Raynor Winn’s first book “The Salt Path” was one of these books you stumble across by accident and end up thinking about for a long time. At least that is how it was for me.   I wasn’t surprised the book became a bestseller eventually as it is such a moving read.  When Raynor and her husband Moth lose their house and livelihood, they decide to pack up and walk 630 miles along the English coastline, the South West Coast Path, instead of giving up or ending up in social housing.  Their hike becomes even more incredible after Moth is diagnosed with an incurable neurological disease which makes walking unbearably painful for him at times while living on next to nothing allowing them only to sleep in a tent sometimes their day ration not being more than a chocolate bar and plain noodles. The strength, love and trust  between them despite their hardship makes this such a wonderfully life affirming book.

“The Wild Silence” is the follow up to what happened to their lives after they reach the end of their hike moving into a renovated former church in Cornwall which is offered to them rent free by a generous donor.   Beautiful nature writing, Raynor’s recollection of her troubled childhood only made bearable by finding solace in nature, the story of how they met and fell in love  make up a large part of “The Wild Silence”  but it also deals with Moth’s worsening illness, him struggling not to give in  by studying for a degree and Ray trying to find a way for Moth to not lose that fight which again comes in an unexpected way through a person that has read “The Salt Path”  and enables them to start a new life as farmers on an abandoned farm  being closer to nature and working hard physically.   The last fourth of the book narrates another short hike they undertake, the Laugavegur Trail in Iceland, which sounded pretty crazy and unappealing to me.   I was not as taken by “The Wild Silence” as I was with “The Salt Path” but if you walked and suffered with them in spirit reading the first book, you definitely want to know what direction their life took,  I am glad I know now. 

Monday, November 23, 2020

 

Jane Harper: The Survivors, Little Brown UK, 9781408711989, January 202, hardback


Jane Harper is a brilliant crime writer, a CWA Golden Dagger award winner and I am always excited about anything new she writes. Along with Garry Disher, she superbly portraits what is called the Australian Outback noir. Both authors’ books I devour as I did with Jane Harpers upcoming book “The Survivors”, out in January 2021, which I had the privilege to read as a proof (thank you Little Brown UK!) , set in Tasmania for a change.

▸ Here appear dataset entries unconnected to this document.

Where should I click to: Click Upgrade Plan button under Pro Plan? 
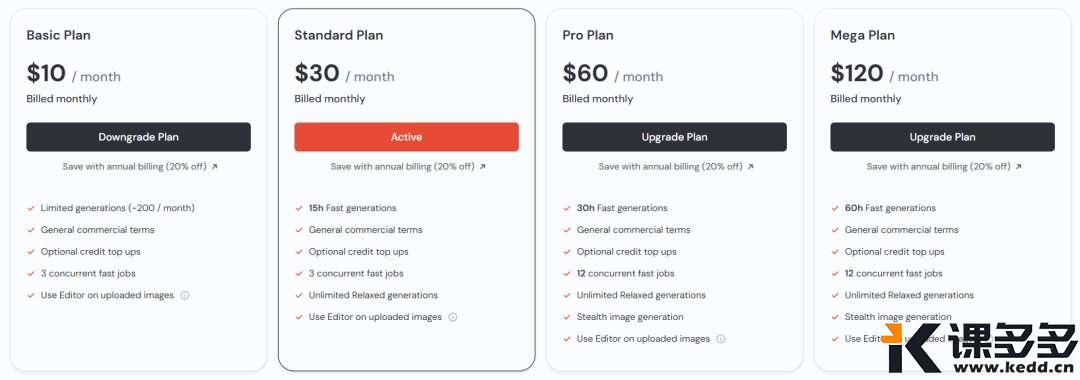tap(674, 137)
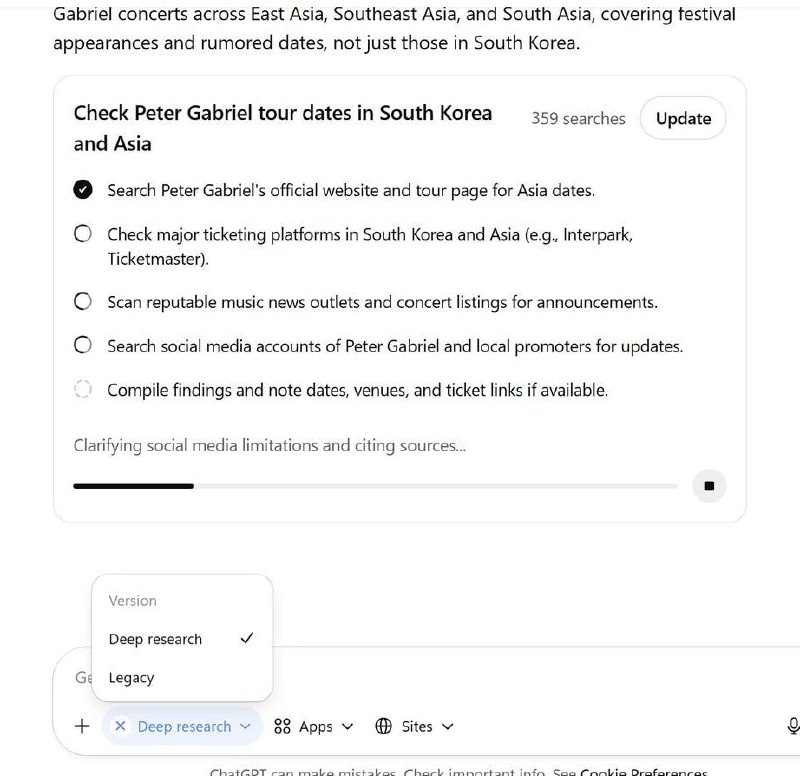The width and height of the screenshot is (800, 776).
Task: Expand the Sites dropdown arrow
Action: 447,727
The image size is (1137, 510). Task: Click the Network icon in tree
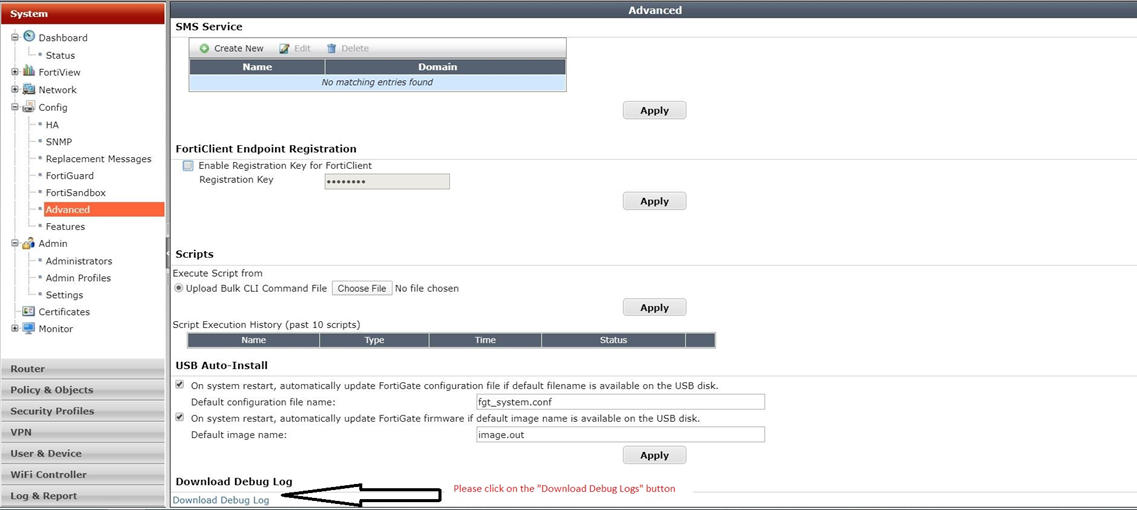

Her subtle description of the dark psychological undercurrents running through families and small towns is always intriguing and slowly builds up to an unexpected.

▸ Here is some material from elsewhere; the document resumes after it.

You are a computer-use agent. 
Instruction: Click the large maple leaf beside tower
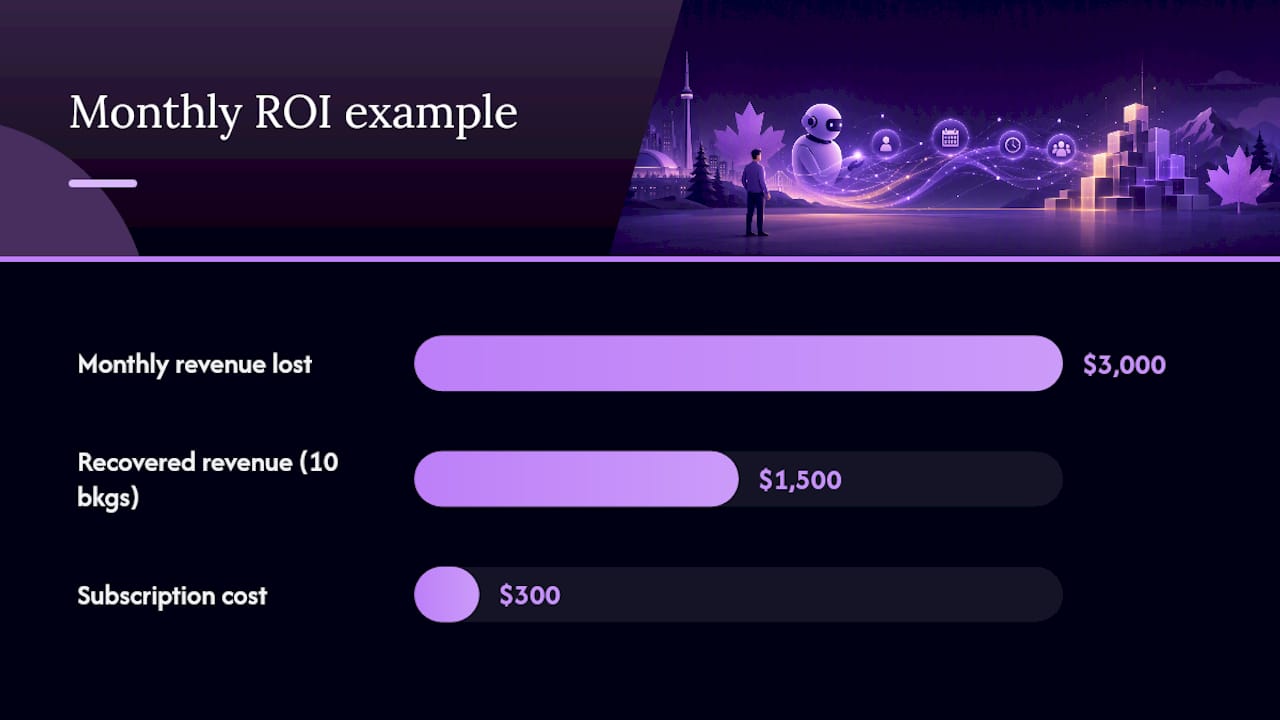(x=749, y=142)

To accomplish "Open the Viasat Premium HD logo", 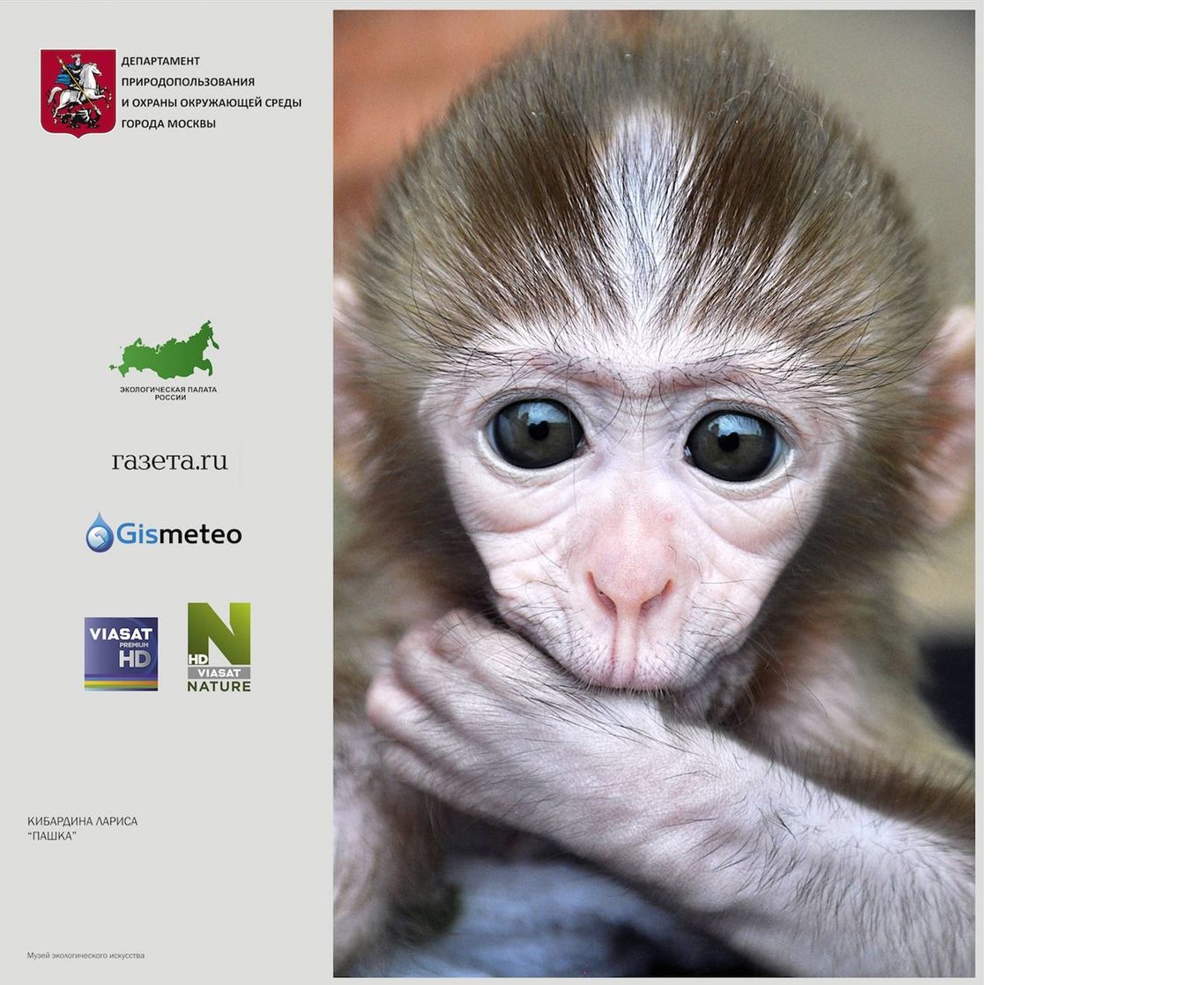I will coord(121,653).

Kieran Elliott has spent most of his adult life feeling guilty about his part in the drowning death of his older brother Finn and his boat partner during a terrible storm after making a thoughtless mistake.  When he and his girlfriend Mia and their baby daughter return from Sydney to visit his parents who still live in the coastal town he once called home, the strong feeling of guilt haunts him even more particularly after the body of a young art student called Bronte who has been working as a waitress for the summer is found murdered by the beach. Bronte’s death stirs up memories of yet another unresolved death of his friend Olivia’s younger sister Gabby, who also disappeared during the great storm but whose body was never found.

I love it how seemingly benign Jane Harper starts her narration and how cleverly she peels away layers of secrets unearthing new truths until the bitter end. Not an outback setting this time but I thought all characters, like those of detectives Sue Pendlebury and Constable Chris Renn or Kieran’s family and friends, where well drawn out leaving various options open until the very end, four stars from me.